*What the exercise asks*.
Copy every line of the records that includes the word "area".

The data START

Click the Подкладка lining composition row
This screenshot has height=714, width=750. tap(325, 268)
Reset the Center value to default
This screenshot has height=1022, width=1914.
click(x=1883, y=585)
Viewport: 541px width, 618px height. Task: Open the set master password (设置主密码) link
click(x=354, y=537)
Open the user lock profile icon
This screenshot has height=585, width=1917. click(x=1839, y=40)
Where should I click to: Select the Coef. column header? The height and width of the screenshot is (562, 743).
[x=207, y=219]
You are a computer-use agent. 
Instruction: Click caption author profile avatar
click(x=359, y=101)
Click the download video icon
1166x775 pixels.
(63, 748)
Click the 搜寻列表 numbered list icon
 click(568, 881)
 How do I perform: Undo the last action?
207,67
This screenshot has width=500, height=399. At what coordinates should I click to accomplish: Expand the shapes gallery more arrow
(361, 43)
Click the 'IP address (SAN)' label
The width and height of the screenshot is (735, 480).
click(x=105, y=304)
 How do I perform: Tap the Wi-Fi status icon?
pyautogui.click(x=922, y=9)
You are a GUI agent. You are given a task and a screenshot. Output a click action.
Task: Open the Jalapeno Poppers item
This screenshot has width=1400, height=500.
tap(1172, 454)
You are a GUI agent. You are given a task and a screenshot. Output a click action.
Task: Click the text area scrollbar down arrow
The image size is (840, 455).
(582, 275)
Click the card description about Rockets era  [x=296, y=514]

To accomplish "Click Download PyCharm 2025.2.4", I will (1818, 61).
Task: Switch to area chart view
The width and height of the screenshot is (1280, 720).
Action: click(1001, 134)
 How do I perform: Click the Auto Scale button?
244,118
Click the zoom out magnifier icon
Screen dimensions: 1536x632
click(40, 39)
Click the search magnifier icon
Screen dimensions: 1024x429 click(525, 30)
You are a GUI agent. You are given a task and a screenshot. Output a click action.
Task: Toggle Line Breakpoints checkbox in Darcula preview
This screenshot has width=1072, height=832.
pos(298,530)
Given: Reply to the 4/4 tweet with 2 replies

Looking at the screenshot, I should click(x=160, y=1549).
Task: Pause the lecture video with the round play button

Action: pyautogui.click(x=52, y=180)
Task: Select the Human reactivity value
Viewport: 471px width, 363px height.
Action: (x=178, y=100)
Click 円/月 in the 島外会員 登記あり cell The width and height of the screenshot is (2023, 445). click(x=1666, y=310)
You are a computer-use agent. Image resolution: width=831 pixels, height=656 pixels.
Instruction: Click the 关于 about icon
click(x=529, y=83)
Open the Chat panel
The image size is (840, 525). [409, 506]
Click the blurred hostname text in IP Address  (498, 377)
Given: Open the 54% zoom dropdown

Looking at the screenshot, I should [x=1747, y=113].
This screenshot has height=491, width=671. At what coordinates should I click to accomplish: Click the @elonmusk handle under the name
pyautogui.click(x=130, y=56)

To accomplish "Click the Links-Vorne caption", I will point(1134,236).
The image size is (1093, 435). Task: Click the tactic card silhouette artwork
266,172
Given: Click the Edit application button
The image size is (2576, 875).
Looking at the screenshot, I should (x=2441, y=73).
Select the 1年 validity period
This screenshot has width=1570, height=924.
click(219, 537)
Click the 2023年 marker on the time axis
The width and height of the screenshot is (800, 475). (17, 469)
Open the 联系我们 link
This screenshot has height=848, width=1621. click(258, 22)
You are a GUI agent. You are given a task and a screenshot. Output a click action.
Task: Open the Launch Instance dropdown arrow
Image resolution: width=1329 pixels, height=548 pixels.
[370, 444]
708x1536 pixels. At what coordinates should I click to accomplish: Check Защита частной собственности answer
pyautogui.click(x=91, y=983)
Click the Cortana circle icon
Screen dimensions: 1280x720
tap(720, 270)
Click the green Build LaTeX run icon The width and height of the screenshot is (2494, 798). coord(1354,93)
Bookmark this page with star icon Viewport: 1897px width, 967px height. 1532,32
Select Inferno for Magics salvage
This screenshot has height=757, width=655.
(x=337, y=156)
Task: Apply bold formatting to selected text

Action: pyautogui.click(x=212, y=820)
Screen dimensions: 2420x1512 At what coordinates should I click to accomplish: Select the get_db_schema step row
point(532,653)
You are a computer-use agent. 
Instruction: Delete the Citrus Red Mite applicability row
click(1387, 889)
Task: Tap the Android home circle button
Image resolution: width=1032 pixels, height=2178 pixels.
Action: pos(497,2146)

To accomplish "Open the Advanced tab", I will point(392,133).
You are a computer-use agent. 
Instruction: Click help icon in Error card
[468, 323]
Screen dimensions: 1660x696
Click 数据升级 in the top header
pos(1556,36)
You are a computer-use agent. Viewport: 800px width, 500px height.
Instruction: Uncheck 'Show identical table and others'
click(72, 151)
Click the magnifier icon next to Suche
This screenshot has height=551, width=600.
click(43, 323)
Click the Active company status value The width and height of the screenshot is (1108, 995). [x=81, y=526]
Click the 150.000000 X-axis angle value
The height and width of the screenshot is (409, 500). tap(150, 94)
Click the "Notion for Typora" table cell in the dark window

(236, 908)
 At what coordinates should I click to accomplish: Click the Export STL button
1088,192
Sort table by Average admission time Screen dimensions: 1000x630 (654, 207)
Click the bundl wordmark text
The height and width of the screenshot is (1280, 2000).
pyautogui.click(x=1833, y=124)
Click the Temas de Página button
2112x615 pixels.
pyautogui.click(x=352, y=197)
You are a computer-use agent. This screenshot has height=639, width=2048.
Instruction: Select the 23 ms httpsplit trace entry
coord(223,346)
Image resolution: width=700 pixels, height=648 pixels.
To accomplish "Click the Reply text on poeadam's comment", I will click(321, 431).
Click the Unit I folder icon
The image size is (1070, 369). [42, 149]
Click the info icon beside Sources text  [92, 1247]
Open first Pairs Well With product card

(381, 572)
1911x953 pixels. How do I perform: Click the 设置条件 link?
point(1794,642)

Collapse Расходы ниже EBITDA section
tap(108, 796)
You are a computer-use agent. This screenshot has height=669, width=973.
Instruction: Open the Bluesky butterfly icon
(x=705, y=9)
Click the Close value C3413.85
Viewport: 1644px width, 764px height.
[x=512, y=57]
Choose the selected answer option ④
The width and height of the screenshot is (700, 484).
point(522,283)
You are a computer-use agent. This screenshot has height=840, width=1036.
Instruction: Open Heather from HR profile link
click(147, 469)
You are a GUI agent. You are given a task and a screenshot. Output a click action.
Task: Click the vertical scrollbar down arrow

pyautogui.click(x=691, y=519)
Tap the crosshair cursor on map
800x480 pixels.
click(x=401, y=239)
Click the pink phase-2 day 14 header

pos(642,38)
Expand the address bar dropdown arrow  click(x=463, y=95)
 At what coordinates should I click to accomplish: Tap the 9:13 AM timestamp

The data END

*Response*.
Task: Click the text area scrollbar down arrow
Task: Switch to area chart view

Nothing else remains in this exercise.